Current laws regarding the signing of Wills have been in place since 1837
Section 3 of the Wills Act 1837 sets out that no Will shall be valid unless:
- it is in writing, and signed by the testator, or by some other person in their presence and by their direction; and
- it appears that the testator intended by his signature to give effect to the Will; and
- the signature is made or acknowledged by the testator in the presence of two or more witnesses present at the same time; and
- each witness either
- attests and signs the Will; or
- acknowledges his signature, in the presence of the testator (but not necessarily in the presence of any other witness), but no form of attestation shall be necessary
This means that for a Will to be valid three people must all be in the same room at the same time to watch each other sign the Will, which, in the current climate of self-isolation and social distancing makes it very hard to ensure a Will is correctly executed.
A further difficulty is that the witnesses to a Will must not be beneficiaries named in your Will or married to a beneficiary. If they are, the gift to them will fail so it’s likely that those you are self-isolating with will not be able to witness your signature.
Changes to legislation needed to cover Will-writing in a pandemic
The government is now urgently looking at changing the requirements for signing a Will as a result of the coronavirus outbreak, however at the time of writing the rules remain unchanged and electronic signatures are not recognised – meaning that a Will bearing an electronic signature will not be valid.

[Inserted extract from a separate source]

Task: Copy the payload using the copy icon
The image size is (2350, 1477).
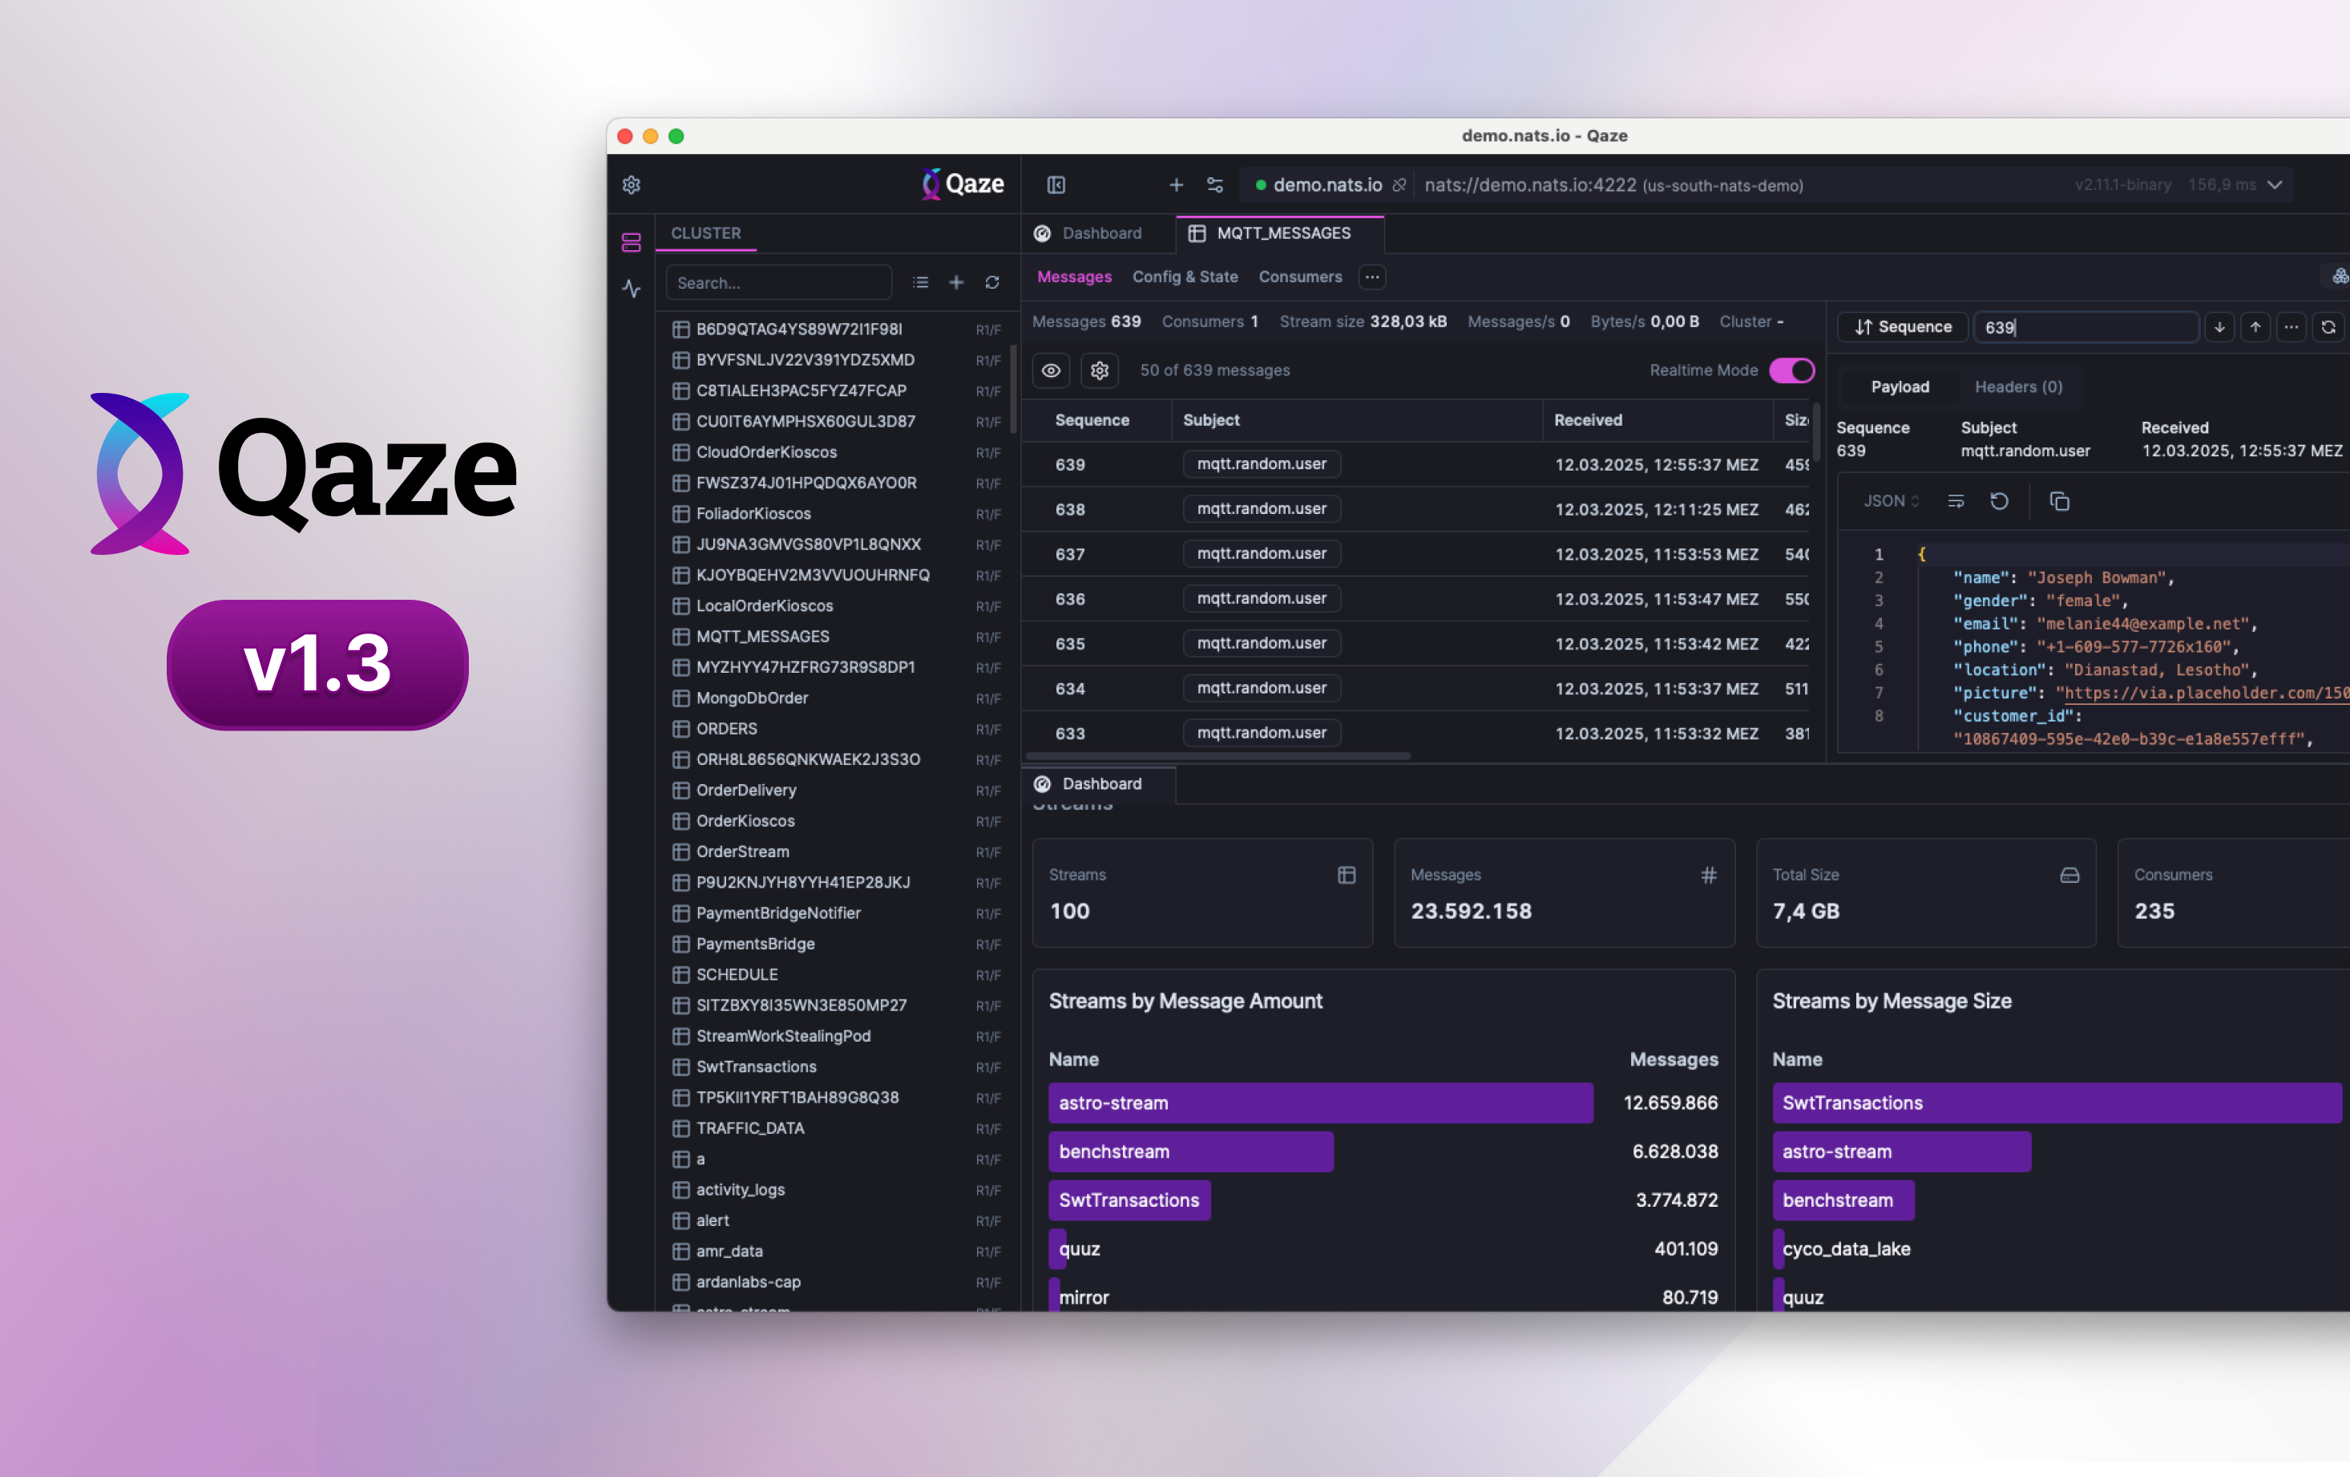Action: (2060, 501)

We are seeing an increase in Will instructions as a result of Covid-19 with people increasingly concerned about ensuring their loved ones are protected. Ian Bond TEP, chair of the Law Society’s Will and equity committee stated to the Daily Telegraph that levels of requests are up 30%.
How can Cunningtons ensure you have a legally valid Will?
Provided we can assure ourselves of your mental capacity and understanding and that there is no undue influence, we will take your instructions for writing your Will electronically, by way of a mixture of email, telephone and electronic face-to-face communications.
Once we have established your instructions we will send you a draft of your Will by email for your approval, before sending you the final version for signing. Consideration will then need to be given as to how the Will can be signed safely; for example, are there neighbours who can witness your signature at a safe distance? We will discuss your individual circumstances at the time.
Lessons from Covid-19
There are a number of ways to ensure you have a valid Will. Whilst Covid-19 has changed our world it should not stop you planning for the future and ensuring you have a legally valid Will, no matter what your age or state of health.
We should all be prepared for the unexpected, and part of that preparation is to have a valid Will throughout your adult life.